Inference with gRPC
This guide will walk you through how to run gRPC inference server with Friendli Container and interact with it through friendli-client
SDK.
Prerequisites
Install friendli-client
to use gRPC client SDK:
pip install friendli-client
Ensure you have the friendli-client
SDK version 1.4.1
or higher installed.
Starting the Friendli Container with gRPC
Running the Friendli Container with a gRPC server for completions is available by adding the --grpc true
option to the command argument.
This supports response-streaming gRPC, and you can send requests using our friendli-client
SDK.
To start the Friendli Container with gRPC support, use the following command:
# Fill the values of following variables.
export HF_MODEL_NAME="" # Hugging Face model name (e.g., "meta-llama/Meta-Llama-3-8B-Instruct")
export FRIENDLI_CONTAINER_SECRET="" # Friendli container secret
export FRIENDLI_CONTAINER_IMAGE="" # Friendli container image (e.g., "registry.friendli.ai/trial")
export GPU_ENUMERATION="" # GPUs (e.g., '"device=0,1"')
docker run \
--gpus $GPU_ENUMERATION \
-p 8000:8000 \
-v ~/.cache/huggingface:/root/.cache/huggingface \
-e FRIENDLI_CONTAINER_SECRET=$FRIENDLI_CONTAINER_SECRET \
$FRIENDLI_CONTAINER_IMAGE \
--hf-model-name $HF_MODEL_NAME \
--grpc true
[LAUNCH_OPTIONS]
You can change the port of the server with --web-server-port
argument.
Sending Requests with the Client SDK
Here is how to use the friendli-client
SDK to interact with the gRPC server.

● **Rows**:
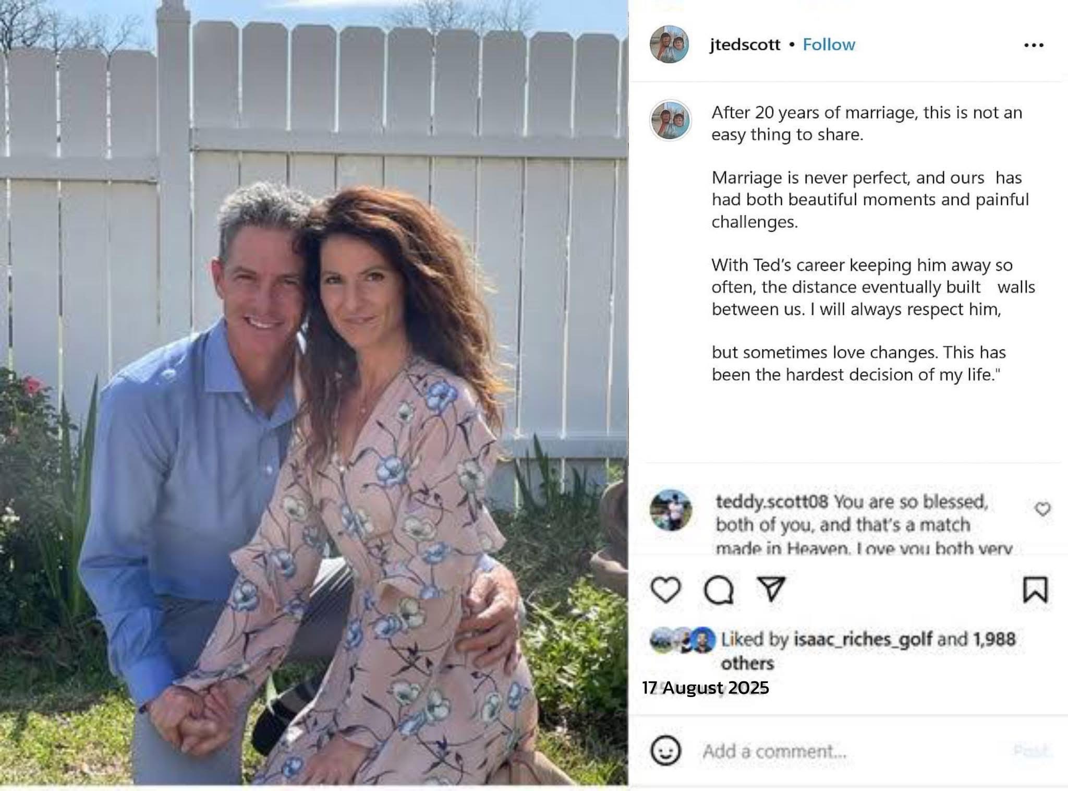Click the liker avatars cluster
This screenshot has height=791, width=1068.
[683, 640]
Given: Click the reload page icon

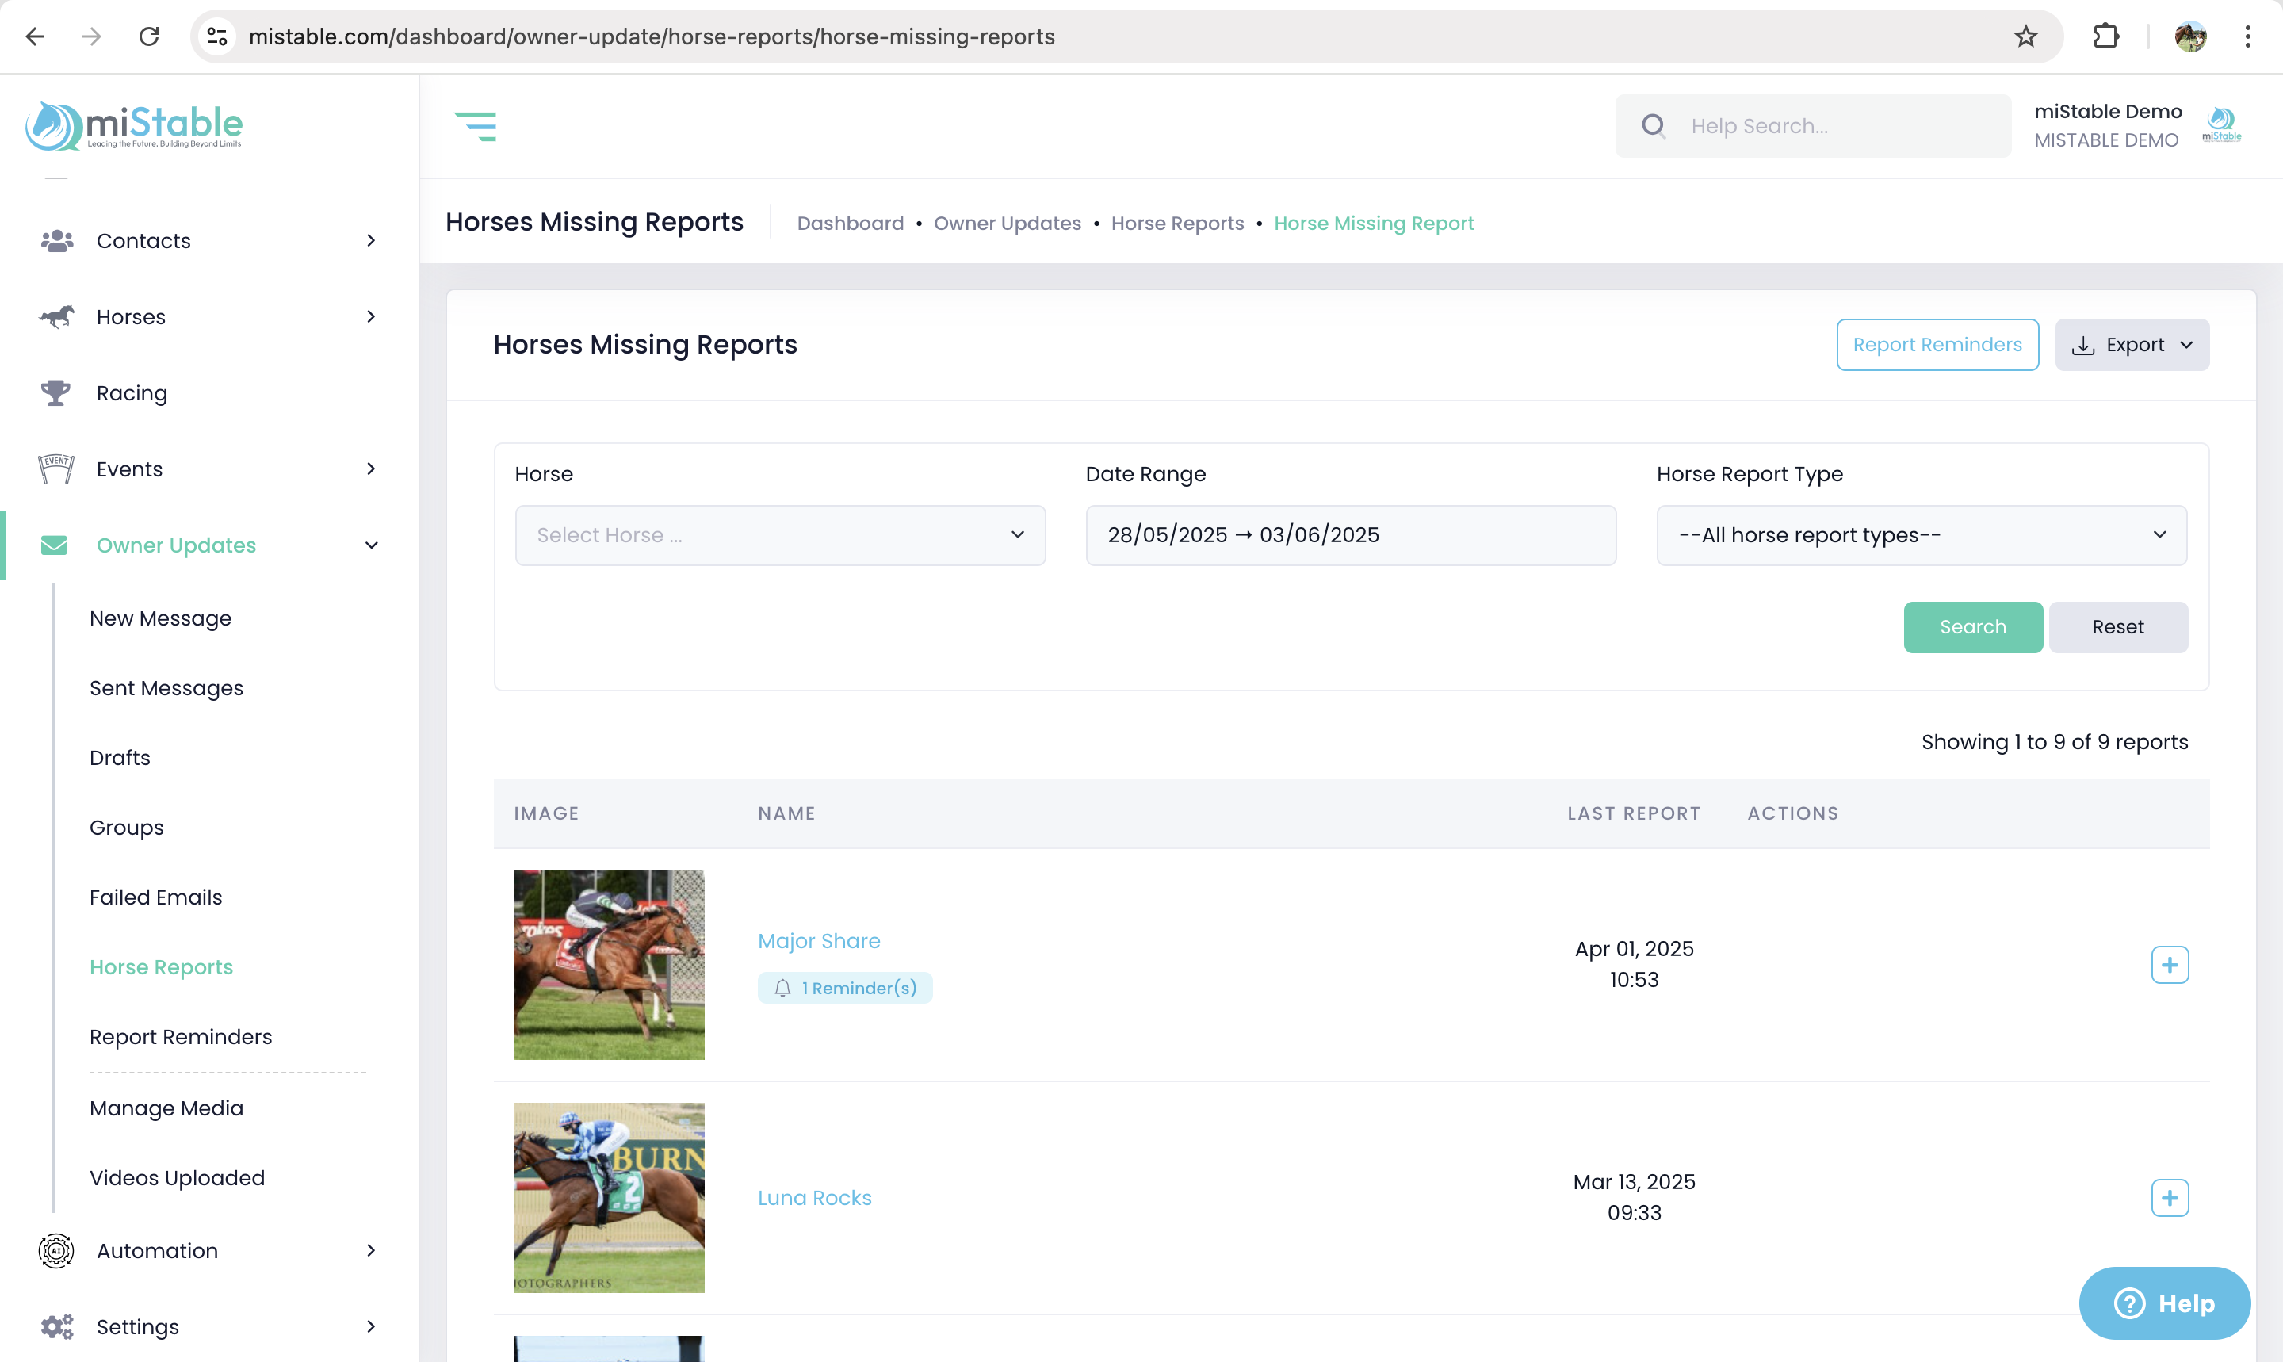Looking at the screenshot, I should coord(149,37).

● **Short problem 1**: List every environment variable that the gRPC inference guide exports before the docker run command.
● **Short problem 2**: Pick up the gRPC inference guide after its last sentence and write the section that follows.

● **Exercise output 1**: HF_MODEL_NAME, FRIENDLI_CONTAINER_SECRET, FRIENDLI_CONTAINER_IMAGE, GPU_ENUMERATION

● **Exercise output 2**:
This example assumes that the gRPC server is running on 0.0.0.0:8000
.
- Default
- Async
from friendli import Friendli
client = Friendli(base_url="0.0.0.0:8000", use_grpc=True)
stream = client.completions.create(
prompt="Explain what gRPC is.",
stream=True, # Should be True
top_k=1,
)
for chunk in stream:
print(chunk.text, end="", flush=True)
For asynchronous operations, use the following code snippet:
import asyncio
from friendli import AsyncFriendli
client = AsyncFriendli(base_url="0.0.0.0:8000", use_grpc=True)
async def run():
stream = await client.completions.create(
prompt="Explain what gRPC is.",
stream=True, # Should be True
top_k=1,
)
async for chunk in stream:
print(chunk.text, end="", flush=True)
asyncio.run(run())
Properly Closing the Client
By default, the library closes underlying HTTP and gRPC connections when the client
is garbage-collected.
You can manually close the Friendli
or AsyncFriendli
client using the .close()
method or utilize a context manager to ensure proper closure when exiting a with
block.
- Default
- Async
from friendli import Friendli
client = Friendli(base_url="0.0.0.0:8000", use_grpc=True)
with client:
stream = client.completions.create(
prompt="Explain what gRPC is.",
stream=True, # Should be True
top_k=1,
min_tokens=10,
)
for chunk in stream:
print(chunk.text, end="", flush=True)
import asyncio
from friendli import AsyncFriendli
client = AsyncFriendli(base_url="0.0.0.0:8000", use_grpc=True)
async def run():
async with client:
stream = await client.completions.create(
prompt="Explain what gRPC is.",
stream=True, # Should be True
top_k=1,
)
async for chunk in stream:
print(chunk.text, end="", flush=True)
asyncio.run(run())